• [Problem requirements]:
Show each line from the rows below that contains the string "Task".

• [Data for this exercise]:

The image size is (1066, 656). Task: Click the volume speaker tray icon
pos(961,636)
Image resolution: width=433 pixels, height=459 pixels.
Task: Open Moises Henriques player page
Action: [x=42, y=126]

• [Exercise response]:
The image size is (1066, 656). Task: Click the volume speaker tray icon
Task: Open Moises Henriques player page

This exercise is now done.